▶ **Task brief**
Replace "GUI agent" with "screen agent" everywhere in the lines below, and give the lines again with nothing else changed.
>> START Records for this task
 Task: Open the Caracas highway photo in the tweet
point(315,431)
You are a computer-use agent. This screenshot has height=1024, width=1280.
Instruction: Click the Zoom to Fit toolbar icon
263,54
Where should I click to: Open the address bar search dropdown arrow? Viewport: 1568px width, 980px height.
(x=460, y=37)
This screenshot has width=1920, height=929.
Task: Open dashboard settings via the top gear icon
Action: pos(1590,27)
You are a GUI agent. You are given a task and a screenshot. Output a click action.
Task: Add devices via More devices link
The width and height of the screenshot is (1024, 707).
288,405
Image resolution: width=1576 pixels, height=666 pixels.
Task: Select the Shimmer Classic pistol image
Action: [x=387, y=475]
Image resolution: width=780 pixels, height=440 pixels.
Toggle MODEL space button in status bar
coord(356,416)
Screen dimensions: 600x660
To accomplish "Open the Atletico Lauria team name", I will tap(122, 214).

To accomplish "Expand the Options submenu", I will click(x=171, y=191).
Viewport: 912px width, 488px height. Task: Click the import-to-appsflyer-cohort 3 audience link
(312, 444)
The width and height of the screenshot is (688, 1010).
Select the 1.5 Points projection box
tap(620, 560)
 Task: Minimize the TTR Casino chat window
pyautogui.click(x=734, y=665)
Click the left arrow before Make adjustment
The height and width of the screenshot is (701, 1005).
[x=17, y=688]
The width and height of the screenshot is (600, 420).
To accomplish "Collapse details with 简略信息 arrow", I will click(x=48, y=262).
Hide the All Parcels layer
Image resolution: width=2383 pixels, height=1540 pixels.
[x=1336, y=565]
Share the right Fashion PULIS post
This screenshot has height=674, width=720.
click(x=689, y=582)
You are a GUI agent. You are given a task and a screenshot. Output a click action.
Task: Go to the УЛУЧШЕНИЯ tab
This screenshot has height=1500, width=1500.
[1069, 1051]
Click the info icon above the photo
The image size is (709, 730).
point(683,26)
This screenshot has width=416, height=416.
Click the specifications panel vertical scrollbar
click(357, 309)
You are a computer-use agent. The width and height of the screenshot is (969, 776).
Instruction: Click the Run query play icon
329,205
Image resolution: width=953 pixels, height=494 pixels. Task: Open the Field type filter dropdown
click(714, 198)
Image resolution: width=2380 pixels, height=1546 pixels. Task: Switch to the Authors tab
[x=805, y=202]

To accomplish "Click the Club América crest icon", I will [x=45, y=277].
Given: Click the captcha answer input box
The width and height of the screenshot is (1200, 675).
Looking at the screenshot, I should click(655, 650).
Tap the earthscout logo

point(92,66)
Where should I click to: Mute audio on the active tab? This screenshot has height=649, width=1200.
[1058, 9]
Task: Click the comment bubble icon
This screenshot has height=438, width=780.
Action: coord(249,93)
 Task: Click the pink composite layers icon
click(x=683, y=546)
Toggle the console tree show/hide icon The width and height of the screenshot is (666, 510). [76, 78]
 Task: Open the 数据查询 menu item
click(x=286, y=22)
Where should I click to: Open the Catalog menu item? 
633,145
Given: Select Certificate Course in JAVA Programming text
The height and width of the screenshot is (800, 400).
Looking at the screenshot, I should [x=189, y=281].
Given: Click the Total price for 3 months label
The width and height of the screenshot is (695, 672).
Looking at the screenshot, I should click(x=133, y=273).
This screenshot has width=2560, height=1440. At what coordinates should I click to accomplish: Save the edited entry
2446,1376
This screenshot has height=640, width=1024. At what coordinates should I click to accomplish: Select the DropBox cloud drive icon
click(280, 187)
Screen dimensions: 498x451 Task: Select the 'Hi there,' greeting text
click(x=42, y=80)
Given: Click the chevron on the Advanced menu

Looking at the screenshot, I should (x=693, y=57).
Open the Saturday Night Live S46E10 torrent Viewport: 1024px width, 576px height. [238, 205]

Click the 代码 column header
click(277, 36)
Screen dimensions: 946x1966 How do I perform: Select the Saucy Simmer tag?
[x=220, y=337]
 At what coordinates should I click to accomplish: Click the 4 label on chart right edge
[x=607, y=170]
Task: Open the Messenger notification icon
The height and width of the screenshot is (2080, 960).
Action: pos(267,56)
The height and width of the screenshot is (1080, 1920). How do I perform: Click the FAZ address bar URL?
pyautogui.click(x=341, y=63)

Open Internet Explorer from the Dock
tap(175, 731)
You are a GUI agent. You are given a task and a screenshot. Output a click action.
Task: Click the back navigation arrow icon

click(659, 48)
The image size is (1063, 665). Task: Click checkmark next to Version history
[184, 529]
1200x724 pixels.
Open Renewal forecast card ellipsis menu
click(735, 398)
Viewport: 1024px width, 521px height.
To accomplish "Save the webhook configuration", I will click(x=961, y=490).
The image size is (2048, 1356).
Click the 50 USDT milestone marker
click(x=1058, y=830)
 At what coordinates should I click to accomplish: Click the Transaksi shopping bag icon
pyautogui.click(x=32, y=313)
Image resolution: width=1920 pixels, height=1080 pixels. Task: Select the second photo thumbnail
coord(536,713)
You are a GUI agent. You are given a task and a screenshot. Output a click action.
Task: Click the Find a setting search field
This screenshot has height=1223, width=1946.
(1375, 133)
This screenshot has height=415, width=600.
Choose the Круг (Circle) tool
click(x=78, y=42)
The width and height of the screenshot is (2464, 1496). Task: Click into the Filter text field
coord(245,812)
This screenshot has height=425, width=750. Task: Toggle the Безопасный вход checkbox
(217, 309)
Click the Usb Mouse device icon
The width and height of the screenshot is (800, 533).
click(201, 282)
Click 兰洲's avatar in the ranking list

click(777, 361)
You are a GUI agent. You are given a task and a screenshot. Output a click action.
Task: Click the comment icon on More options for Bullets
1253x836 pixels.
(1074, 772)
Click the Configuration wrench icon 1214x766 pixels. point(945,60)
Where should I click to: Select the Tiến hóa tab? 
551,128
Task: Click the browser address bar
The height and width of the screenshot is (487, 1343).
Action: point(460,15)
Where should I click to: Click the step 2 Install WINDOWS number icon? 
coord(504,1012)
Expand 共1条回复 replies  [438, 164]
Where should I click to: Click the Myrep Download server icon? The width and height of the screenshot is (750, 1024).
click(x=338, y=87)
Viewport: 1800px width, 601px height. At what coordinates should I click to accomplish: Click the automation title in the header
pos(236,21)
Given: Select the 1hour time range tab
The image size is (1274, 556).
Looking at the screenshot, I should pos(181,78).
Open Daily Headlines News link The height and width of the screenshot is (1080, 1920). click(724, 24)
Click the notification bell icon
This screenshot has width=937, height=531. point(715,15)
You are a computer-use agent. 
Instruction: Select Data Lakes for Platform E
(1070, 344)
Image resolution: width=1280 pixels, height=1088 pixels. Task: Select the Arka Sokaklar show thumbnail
>> END Records for this task
▶ **Expected answer**
 Task: Open the Caracas highway photo in the tweet
point(315,431)
You are a computer-use agent. This screenshot has height=1024, width=1280.
Instruction: Click the Zoom to Fit toolbar icon
263,54
Where should I click to: Open the address bar search dropdown arrow? Viewport: 1568px width, 980px height.
(x=460, y=37)
This screenshot has width=1920, height=929.
Task: Open dashboard settings via the top gear icon
Action: pos(1590,27)
You are a screen agent. You are given a task and a screenshot. Output a click action.
Task: Add devices via More devices link
The width and height of the screenshot is (1024, 707).
288,405
Image resolution: width=1576 pixels, height=666 pixels.
Task: Select the Shimmer Classic pistol image
Action: [x=387, y=475]
Image resolution: width=780 pixels, height=440 pixels.
Toggle MODEL space button in status bar
coord(356,416)
Screen dimensions: 600x660
To accomplish "Open the Atletico Lauria team name", I will tap(122, 214).

To accomplish "Expand the Options submenu", I will click(x=171, y=191).
Viewport: 912px width, 488px height. Task: Click the import-to-appsflyer-cohort 3 audience link
(312, 444)
The width and height of the screenshot is (688, 1010).
Select the 1.5 Points projection box
tap(620, 560)
 Task: Minimize the TTR Casino chat window
pyautogui.click(x=734, y=665)
Click the left arrow before Make adjustment
The height and width of the screenshot is (701, 1005).
[x=17, y=688]
The width and height of the screenshot is (600, 420).
To accomplish "Collapse details with 简略信息 arrow", I will click(x=48, y=262).
Hide the All Parcels layer
Image resolution: width=2383 pixels, height=1540 pixels.
[x=1336, y=565]
Share the right Fashion PULIS post
This screenshot has height=674, width=720.
click(x=689, y=582)
You are a screen agent. You are given a task and a screenshot. Output a click action.
Task: Go to the УЛУЧШЕНИЯ tab
This screenshot has height=1500, width=1500.
[1069, 1051]
Click the info icon above the photo
The image size is (709, 730).
point(683,26)
This screenshot has width=416, height=416.
Click the specifications panel vertical scrollbar
click(357, 309)
You are a computer-use agent. The width and height of the screenshot is (969, 776).
Instruction: Click the Run query play icon
329,205
Image resolution: width=953 pixels, height=494 pixels. Task: Open the Field type filter dropdown
click(714, 198)
Image resolution: width=2380 pixels, height=1546 pixels. Task: Switch to the Authors tab
[x=805, y=202]

To accomplish "Click the Club América crest icon", I will [x=45, y=277].
Given: Click the captcha answer input box
The width and height of the screenshot is (1200, 675).
Looking at the screenshot, I should click(655, 650).
Tap the earthscout logo

point(92,66)
Where should I click to: Mute audio on the active tab? This screenshot has height=649, width=1200.
[1058, 9]
Task: Click the comment bubble icon
This screenshot has height=438, width=780.
Action: coord(249,93)
 Task: Click the pink composite layers icon
click(x=683, y=546)
Toggle the console tree show/hide icon The width and height of the screenshot is (666, 510). [76, 78]
 Task: Open the 数据查询 menu item
click(x=286, y=22)
Where should I click to: Open the Catalog menu item? 
633,145
Given: Select Certificate Course in JAVA Programming text
The height and width of the screenshot is (800, 400).
Looking at the screenshot, I should [x=189, y=281].
Given: Click the Total price for 3 months label
The width and height of the screenshot is (695, 672).
Looking at the screenshot, I should click(x=133, y=273).
This screenshot has width=2560, height=1440. At what coordinates should I click to accomplish: Save the edited entry
2446,1376
This screenshot has height=640, width=1024. At what coordinates should I click to accomplish: Select the DropBox cloud drive icon
click(280, 187)
Screen dimensions: 498x451 Task: Select the 'Hi there,' greeting text
click(x=42, y=80)
Given: Click the chevron on the Advanced menu

Looking at the screenshot, I should (x=693, y=57).
Open the Saturday Night Live S46E10 torrent Viewport: 1024px width, 576px height. [238, 205]

Click the 代码 column header
click(277, 36)
Screen dimensions: 946x1966 How do I perform: Select the Saucy Simmer tag?
[x=220, y=337]
 At what coordinates should I click to accomplish: Click the 4 label on chart right edge
[x=607, y=170]
Task: Open the Messenger notification icon
The height and width of the screenshot is (2080, 960).
Action: pos(267,56)
The height and width of the screenshot is (1080, 1920). How do I perform: Click the FAZ address bar URL?
pyautogui.click(x=341, y=63)

Open Internet Explorer from the Dock
tap(175, 731)
You are a screen agent. You are given a task and a screenshot. Output a click action.
Task: Click the back navigation arrow icon

click(659, 48)
The image size is (1063, 665). Task: Click checkmark next to Version history
[184, 529]
1200x724 pixels.
Open Renewal forecast card ellipsis menu
click(735, 398)
Viewport: 1024px width, 521px height.
To accomplish "Save the webhook configuration", I will click(x=961, y=490).
The image size is (2048, 1356).
Click the 50 USDT milestone marker
click(x=1058, y=830)
 At what coordinates should I click to accomplish: Click the Transaksi shopping bag icon
pyautogui.click(x=32, y=313)
Image resolution: width=1920 pixels, height=1080 pixels. Task: Select the second photo thumbnail
coord(536,713)
You are a screen agent. You are given a task and a screenshot. Output a click action.
Task: Click the Find a setting search field
This screenshot has height=1223, width=1946.
(1375, 133)
This screenshot has height=415, width=600.
Choose the Круг (Circle) tool
click(x=78, y=42)
The width and height of the screenshot is (2464, 1496). Task: Click into the Filter text field
coord(245,812)
This screenshot has height=425, width=750. Task: Toggle the Безопасный вход checkbox
(217, 309)
Click the Usb Mouse device icon
The width and height of the screenshot is (800, 533).
click(201, 282)
Click 兰洲's avatar in the ranking list

click(777, 361)
You are a screen agent. You are given a task and a screenshot. Output a click action.
Task: Click the comment icon on More options for Bullets
1253x836 pixels.
(1074, 772)
Click the Configuration wrench icon 1214x766 pixels. point(945,60)
Where should I click to: Select the Tiến hóa tab? 
551,128
Task: Click the browser address bar
The height and width of the screenshot is (487, 1343).
Action: point(460,15)
Where should I click to: Click the step 2 Install WINDOWS number icon? 
coord(504,1012)
Expand 共1条回复 replies  [438, 164]
Where should I click to: Click the Myrep Download server icon? The width and height of the screenshot is (750, 1024).
click(x=338, y=87)
Viewport: 1800px width, 601px height. At what coordinates should I click to accomplish: Click the automation title in the header
pos(236,21)
Given: Select the 1hour time range tab
The image size is (1274, 556).
Looking at the screenshot, I should pos(181,78).
Open Daily Headlines News link The height and width of the screenshot is (1080, 1920). click(724, 24)
Click the notification bell icon
This screenshot has width=937, height=531. point(715,15)
You are a computer-use agent. 
Instruction: Select Data Lakes for Platform E
(1070, 344)
Image resolution: width=1280 pixels, height=1088 pixels. Task: Select the Arka Sokaklar show thumbnail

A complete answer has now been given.